Quantitative easing (QE) programmes across a number of major economies in the years following the global financial crisis did create a pool of excess money growth and financial asset prices did rally. US QE also weighed on the value of the US dollar as lower yields in the United States prompted capital outflows from the US dollar in pursuit of better returns.
But US QE has now been replaced by a measured scaling back of asset purchases. QE has given way to quantitative tightening (QT), even as the Federal Reserve has been raising benchmark rates. The price to borrow US dollars has been rising at the same time as QT is quietly eating into the degree of availability of the dollar.
This is occurring even as December’s enacted US tax legislation encourages US companies to repatriate dollars held offshore.
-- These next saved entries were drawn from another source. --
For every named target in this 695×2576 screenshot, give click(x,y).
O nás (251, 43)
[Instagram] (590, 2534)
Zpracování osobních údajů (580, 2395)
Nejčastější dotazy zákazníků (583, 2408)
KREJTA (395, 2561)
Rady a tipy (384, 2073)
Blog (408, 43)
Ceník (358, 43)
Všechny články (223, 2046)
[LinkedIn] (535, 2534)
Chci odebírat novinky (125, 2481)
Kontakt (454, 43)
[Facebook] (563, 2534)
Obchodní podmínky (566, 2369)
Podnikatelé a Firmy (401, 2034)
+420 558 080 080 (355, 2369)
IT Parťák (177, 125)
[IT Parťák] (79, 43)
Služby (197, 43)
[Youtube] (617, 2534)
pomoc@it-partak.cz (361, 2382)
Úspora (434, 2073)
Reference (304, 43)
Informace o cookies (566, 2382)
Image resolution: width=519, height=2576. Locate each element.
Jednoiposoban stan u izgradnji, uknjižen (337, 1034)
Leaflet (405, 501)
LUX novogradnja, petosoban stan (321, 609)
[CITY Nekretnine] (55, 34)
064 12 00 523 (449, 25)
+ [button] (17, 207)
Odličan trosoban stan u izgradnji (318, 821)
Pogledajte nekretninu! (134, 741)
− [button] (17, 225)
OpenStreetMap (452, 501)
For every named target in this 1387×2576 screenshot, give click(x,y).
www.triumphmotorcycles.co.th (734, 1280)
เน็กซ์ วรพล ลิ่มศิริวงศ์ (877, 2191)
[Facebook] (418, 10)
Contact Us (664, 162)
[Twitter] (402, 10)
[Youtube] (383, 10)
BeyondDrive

Repatriating offshore dollars is bound to push up the price for accessing US dollar liquidity outside the United States.
US banks, as likely recipients of repatriated dollars, are not charities and will demand a price for lending those dollars back into the global market. And that’s assuming of course those dollars aren’t gobbled up by Uncle Sam whose own borrowing requirements will balloon following Friday’s passage of a new federal budget.
Meanwhile, the tax legislation, by boosting US workers’ take-home pay, should promote US domestic consumption, potentially adding to any emerging upwards pressure on inflation and attracting the attention of the Federal Reserve.
US quantitative tightening, Fed rate rises and Trump administration policies could combine both to reduce the availability of US dollars in the global financial system and simultaneously raise the price for borrowing dollars.
As market trends of recent years have rested on a foundation of access to huge volumes of very cheap US dollars, if such a scenario unfolds it could have serious consequences.
Equity markets, rather than consolidating after the recent and, for many, painful correction, could continue to drop. US Treasury yields, rather than popping higher, might steady or fall as safe haven demand for US government paper pushes up Treasury prices. On the currency markets, the US dollar, rather than recommencing its recent fall, might continue to strengthen.
The consensus view that recent market volatility is just a correction may yet prove to have been right. The risk is that it is just wishful thinking.